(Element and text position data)
=====
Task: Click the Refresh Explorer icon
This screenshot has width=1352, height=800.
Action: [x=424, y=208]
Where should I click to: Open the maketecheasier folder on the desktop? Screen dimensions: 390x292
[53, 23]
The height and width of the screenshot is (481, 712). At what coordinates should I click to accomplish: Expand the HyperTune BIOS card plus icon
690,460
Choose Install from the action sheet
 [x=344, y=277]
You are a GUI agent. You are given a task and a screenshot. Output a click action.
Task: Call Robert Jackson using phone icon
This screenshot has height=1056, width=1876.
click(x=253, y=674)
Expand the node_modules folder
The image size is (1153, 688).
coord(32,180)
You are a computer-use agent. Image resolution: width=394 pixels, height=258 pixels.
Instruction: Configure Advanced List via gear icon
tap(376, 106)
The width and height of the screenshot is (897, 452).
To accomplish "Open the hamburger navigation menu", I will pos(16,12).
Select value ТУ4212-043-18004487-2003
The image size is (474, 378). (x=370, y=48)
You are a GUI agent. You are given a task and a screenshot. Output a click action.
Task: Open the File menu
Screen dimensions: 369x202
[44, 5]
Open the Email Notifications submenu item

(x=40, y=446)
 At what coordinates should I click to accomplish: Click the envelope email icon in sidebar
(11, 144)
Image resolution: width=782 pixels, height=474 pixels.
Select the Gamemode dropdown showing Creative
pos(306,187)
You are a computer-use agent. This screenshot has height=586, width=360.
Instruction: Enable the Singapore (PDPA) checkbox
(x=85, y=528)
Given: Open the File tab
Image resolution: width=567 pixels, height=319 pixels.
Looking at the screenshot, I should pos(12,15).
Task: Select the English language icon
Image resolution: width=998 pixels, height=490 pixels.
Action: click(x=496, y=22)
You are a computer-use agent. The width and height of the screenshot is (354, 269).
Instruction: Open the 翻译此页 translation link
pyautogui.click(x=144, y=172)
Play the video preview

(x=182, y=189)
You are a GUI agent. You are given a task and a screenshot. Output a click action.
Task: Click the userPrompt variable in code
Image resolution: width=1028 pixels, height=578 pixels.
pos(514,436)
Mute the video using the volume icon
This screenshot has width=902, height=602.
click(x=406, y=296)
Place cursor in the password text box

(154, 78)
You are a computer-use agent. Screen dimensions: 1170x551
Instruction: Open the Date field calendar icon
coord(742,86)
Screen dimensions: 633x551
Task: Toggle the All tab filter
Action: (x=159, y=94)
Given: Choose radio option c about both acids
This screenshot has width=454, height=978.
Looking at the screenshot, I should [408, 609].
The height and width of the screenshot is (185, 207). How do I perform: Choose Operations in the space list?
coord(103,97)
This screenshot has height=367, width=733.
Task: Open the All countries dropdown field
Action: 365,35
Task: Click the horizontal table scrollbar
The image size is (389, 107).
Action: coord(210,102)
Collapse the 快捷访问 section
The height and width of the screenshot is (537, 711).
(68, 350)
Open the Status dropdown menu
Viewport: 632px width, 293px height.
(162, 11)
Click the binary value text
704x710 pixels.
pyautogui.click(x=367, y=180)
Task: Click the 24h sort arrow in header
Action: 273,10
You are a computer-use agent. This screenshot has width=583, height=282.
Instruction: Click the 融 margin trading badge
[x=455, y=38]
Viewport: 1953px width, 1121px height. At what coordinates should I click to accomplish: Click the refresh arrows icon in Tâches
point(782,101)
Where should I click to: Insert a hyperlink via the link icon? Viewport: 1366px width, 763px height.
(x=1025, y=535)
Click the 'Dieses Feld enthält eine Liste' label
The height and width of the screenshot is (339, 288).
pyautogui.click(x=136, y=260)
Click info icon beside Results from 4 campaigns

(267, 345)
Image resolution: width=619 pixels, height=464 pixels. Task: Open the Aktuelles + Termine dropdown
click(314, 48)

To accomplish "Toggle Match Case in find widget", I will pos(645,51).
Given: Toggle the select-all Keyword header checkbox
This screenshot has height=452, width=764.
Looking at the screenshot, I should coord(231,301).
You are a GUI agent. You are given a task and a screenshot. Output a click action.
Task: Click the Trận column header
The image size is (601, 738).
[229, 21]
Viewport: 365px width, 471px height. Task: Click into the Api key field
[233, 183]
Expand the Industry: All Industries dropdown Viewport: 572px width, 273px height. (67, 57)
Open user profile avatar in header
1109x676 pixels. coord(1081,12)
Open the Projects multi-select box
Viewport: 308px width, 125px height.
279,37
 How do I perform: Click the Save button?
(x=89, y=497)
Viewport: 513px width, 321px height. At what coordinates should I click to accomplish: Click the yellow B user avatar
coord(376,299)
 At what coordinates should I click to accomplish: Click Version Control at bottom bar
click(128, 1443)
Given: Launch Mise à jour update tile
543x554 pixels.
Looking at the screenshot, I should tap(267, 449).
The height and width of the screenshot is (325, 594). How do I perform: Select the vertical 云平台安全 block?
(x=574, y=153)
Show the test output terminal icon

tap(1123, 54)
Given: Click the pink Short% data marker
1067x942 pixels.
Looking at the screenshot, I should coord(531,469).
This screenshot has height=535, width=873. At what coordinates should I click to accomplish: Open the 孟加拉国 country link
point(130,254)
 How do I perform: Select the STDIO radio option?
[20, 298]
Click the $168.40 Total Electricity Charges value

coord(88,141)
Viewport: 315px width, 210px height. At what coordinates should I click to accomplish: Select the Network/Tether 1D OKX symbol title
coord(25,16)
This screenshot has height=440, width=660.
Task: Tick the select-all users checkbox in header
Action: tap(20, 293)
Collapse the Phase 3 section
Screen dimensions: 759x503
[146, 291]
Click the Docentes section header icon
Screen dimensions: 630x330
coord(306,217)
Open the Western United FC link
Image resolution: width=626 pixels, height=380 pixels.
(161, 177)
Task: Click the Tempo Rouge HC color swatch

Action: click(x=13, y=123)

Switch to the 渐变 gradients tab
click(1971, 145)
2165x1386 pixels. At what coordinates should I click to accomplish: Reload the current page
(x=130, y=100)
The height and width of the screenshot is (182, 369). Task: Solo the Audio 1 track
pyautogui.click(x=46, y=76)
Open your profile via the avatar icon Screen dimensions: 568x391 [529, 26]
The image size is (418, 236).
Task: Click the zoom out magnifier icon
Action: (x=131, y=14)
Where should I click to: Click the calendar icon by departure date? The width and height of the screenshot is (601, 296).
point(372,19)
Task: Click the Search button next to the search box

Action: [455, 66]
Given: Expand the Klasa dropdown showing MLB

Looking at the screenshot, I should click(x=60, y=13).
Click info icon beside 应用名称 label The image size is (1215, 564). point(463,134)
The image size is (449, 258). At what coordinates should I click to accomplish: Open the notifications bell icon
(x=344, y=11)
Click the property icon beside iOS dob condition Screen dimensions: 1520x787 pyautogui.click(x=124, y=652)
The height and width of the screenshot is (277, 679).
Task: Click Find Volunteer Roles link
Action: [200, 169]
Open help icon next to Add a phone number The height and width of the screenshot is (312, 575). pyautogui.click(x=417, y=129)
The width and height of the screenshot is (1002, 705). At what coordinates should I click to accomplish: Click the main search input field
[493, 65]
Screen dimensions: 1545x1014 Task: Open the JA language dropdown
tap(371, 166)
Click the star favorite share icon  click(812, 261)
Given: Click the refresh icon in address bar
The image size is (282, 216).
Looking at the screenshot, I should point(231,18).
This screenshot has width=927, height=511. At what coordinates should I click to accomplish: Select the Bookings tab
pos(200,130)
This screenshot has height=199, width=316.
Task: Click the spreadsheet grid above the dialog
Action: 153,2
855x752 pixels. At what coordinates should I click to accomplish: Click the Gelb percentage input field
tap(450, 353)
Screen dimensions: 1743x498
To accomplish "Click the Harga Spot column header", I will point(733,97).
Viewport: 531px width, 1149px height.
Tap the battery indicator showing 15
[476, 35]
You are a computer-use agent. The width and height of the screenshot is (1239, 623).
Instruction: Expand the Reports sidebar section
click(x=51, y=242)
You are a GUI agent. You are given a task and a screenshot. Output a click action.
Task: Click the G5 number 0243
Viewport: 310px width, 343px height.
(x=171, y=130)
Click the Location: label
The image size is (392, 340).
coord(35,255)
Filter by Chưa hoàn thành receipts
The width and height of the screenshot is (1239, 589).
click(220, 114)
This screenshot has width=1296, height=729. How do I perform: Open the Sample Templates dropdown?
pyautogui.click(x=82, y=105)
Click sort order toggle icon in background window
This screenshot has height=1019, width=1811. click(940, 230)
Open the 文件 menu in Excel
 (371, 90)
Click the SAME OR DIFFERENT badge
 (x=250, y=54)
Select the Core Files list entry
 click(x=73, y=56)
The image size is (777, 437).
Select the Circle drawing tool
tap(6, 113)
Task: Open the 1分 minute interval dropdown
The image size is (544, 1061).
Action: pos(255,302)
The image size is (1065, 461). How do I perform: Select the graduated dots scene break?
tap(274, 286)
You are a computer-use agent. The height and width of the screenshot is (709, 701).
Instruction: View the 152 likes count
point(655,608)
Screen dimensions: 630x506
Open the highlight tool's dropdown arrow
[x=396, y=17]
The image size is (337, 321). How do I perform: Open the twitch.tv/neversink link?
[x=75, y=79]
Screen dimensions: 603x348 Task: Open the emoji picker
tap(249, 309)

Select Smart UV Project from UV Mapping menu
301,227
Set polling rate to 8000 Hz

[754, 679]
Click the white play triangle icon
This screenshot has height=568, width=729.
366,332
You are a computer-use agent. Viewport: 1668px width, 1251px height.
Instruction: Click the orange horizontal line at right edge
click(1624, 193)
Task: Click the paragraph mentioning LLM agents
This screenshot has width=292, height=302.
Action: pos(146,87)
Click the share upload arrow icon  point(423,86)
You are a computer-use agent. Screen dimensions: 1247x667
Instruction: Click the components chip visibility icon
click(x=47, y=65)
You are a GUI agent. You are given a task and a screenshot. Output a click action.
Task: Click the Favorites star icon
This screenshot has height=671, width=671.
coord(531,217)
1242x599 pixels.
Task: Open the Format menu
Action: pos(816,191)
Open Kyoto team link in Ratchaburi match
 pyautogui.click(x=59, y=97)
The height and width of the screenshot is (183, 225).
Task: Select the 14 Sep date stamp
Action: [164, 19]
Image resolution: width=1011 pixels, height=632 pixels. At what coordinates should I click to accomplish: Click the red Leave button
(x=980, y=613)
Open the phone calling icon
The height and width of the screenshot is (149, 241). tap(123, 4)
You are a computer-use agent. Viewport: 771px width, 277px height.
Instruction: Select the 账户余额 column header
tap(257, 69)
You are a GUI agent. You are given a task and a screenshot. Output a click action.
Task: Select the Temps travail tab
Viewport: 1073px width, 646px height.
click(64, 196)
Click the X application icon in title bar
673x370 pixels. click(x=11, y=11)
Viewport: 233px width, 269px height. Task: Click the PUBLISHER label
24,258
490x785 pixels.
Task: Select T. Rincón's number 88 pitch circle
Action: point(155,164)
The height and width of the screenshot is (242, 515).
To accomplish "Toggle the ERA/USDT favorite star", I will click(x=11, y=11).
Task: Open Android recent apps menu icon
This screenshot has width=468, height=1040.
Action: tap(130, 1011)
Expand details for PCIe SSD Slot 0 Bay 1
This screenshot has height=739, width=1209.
=====
**Directions for this task**.
Copy the rows exactly, starting at the first line of the rows and stopping after the line that contains "tap(376, 106)".

**Written solution**.
Task: Click the Refresh Explorer icon
This screenshot has width=1352, height=800.
Action: [x=424, y=208]
Where should I click to: Open the maketecheasier folder on the desktop? Screen dimensions: 390x292
[53, 23]
The height and width of the screenshot is (481, 712). At what coordinates should I click to accomplish: Expand the HyperTune BIOS card plus icon
690,460
Choose Install from the action sheet
 [x=344, y=277]
You are a GUI agent. You are given a task and a screenshot. Output a click action.
Task: Call Robert Jackson using phone icon
This screenshot has height=1056, width=1876.
click(x=253, y=674)
Expand the node_modules folder
The image size is (1153, 688).
coord(32,180)
You are a computer-use agent. Image resolution: width=394 pixels, height=258 pixels.
Instruction: Configure Advanced List via gear icon
tap(376, 106)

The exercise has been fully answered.